(Beginning of RECORD EXCERPTS)

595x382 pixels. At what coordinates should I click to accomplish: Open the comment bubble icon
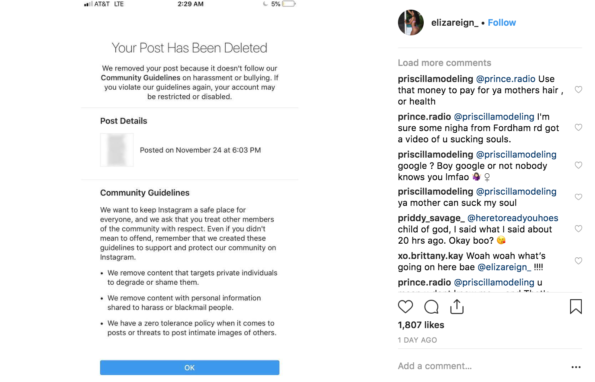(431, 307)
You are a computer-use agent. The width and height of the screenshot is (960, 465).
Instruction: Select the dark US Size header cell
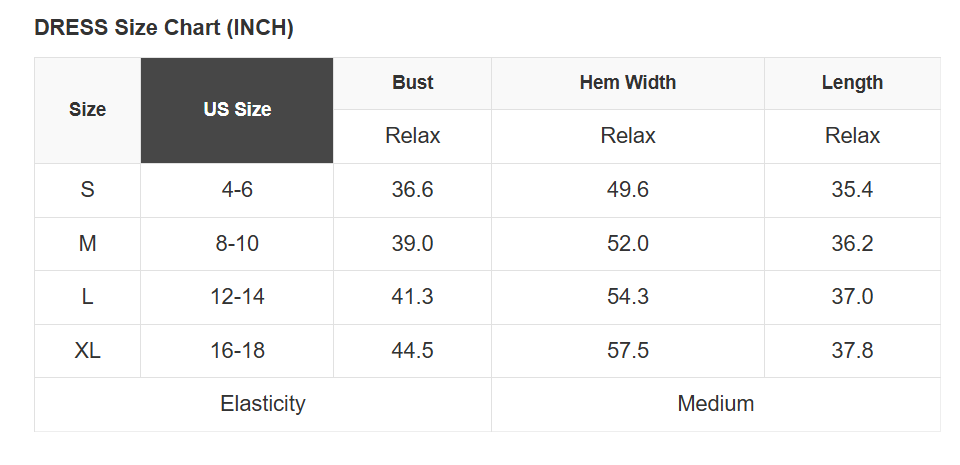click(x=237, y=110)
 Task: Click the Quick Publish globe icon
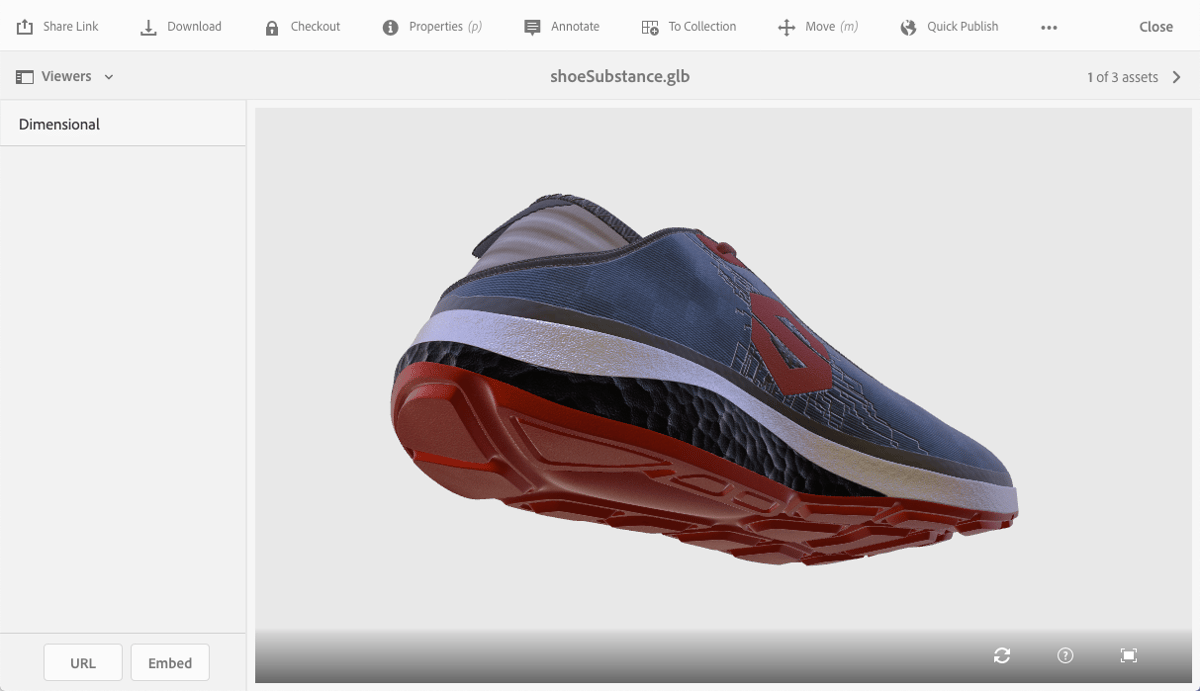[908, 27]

(End of RECORD EXCERPTS)

▸ TASK DETAILS:
A word-for-word copy is needed of the lines from the line holding "You are a computer-use" through the end of the records, both included, excluding every picture.

▸ EXERCISE ANSWER:
You are a computer-use agent. The width and height of the screenshot is (960, 465).
Instruction: Select the dark US Size header cell
click(x=237, y=110)
 Task: Click the Quick Publish globe icon
[908, 27]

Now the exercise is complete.